COMPITO DA SVOLGERE: Puoi trascrivere parola per parola la parte del testo sulla fontana della conchiglia di Viserba che comincia dalle parole "È quindi assodato" e termina dopo "Comune di Rimini."?

L'opera creata da Filogenio Fabbri appartiene al Comune di Rimini, che continua a non prendersene cura. Ma nel frattempo il bagnino "pittore" lavora di pennellessa.
Non meno di dieci giornali locali che pubblicano “in rete”, il 4 settembre del 2019 escono con questa notizia copia–incolla, “urbi et orbi”: “Un Tritone adagiato su una conchiglia da sempre simbolo di Viserba accoglierà tra breve riminesi e turisti all’ingresso della località”. Il comunicato continua specificando che “L’annuncio è della Giunta comunale, che ha infatti deciso nell’ultima seduta di accettare, così come prevede il regolamento, la donazione del Comitato Turistico di Viserba di una struttura di arredo da porre all’ingresso stradale percorrendo la via Beltramini da monte verso mare. Un’opera che ha lo scopo di rafforzare l’identità del luogo identificando la località con il simbolo che caratterizza la fontana della conchiglia realizzata dallo scultore Filogenio Fabbri che identifica Viserba e il suo legame con il mare e il mondo delle acque”. […].
È quindi assodato che la conchiglia e il tritone sono i simboli della “Regina delle acque”. Peccato che l’ultimo ad essere interessato a rafforzare l’identità luogo/simbolo pare essere il Comune di Rimini.
Dico questo per elementare deduzione e la cosa farebbe sollevare il sopracciglio destro del leggendario dottor Watson poiché se ci fosse autentica volontà di farlo, in primo luogo il Comune non lascerebbe l’opera di Filogenio Fabbri priva di un restauro oltremodo necessario e in seconda battuta, non abbandonerebbe il monumento in balìa di un bagnino, preda dell’incontenibile smania “pittatoria” di cui dirò tra breve.

DATI PRESENTATI:

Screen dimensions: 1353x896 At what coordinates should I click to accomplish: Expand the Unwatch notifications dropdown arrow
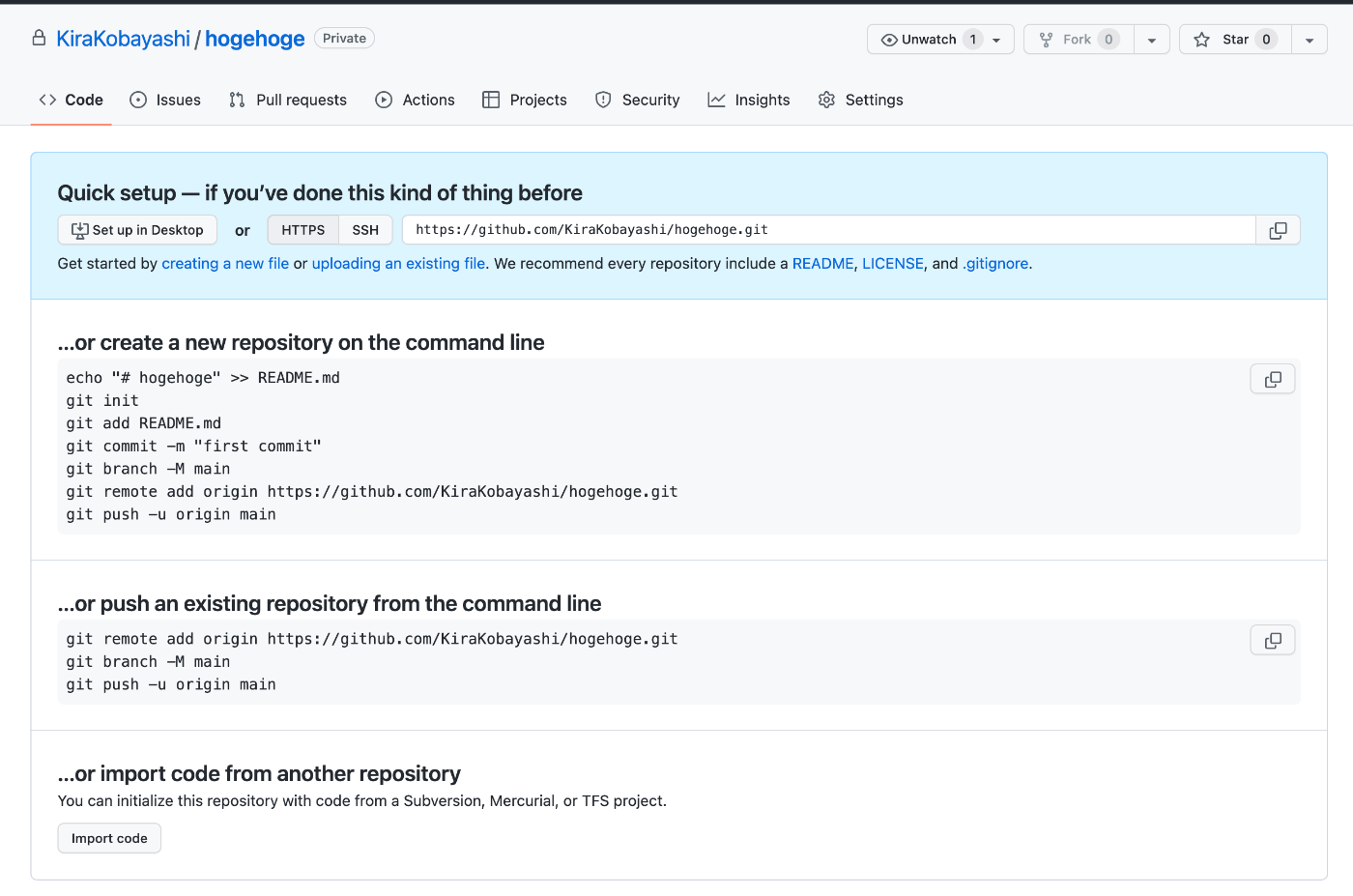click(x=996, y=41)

...

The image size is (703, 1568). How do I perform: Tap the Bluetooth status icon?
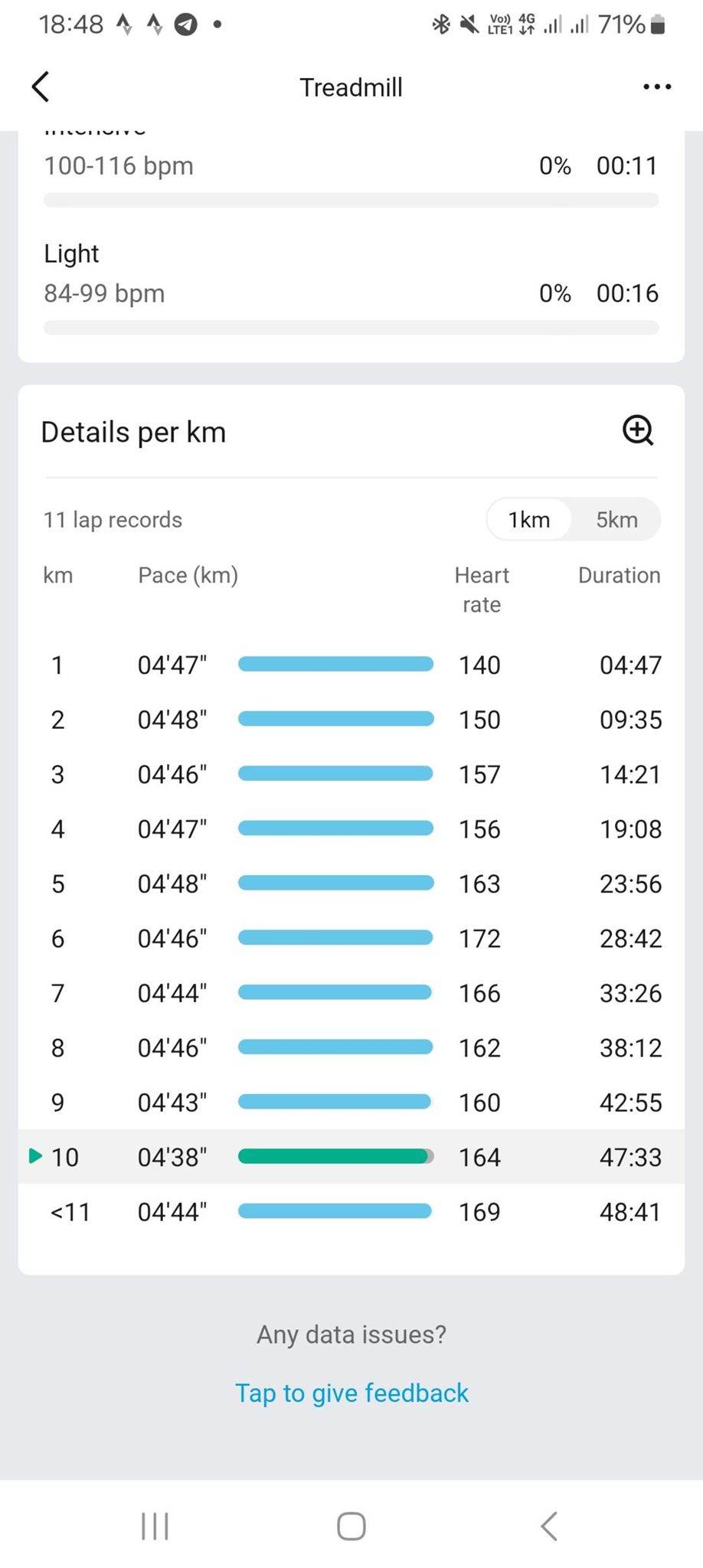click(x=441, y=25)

==

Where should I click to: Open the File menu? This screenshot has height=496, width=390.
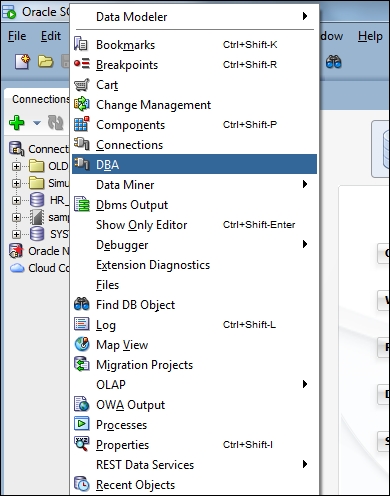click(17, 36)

RISULTATO DELL'ESERCIZIO:
È quindi assodato che la conchiglia e il tritone sono i simboli della “Regina delle acque”. Peccato che l’ultimo ad essere interessato a rafforzare l’identità luogo/simbolo pare essere il Comune di Rimini.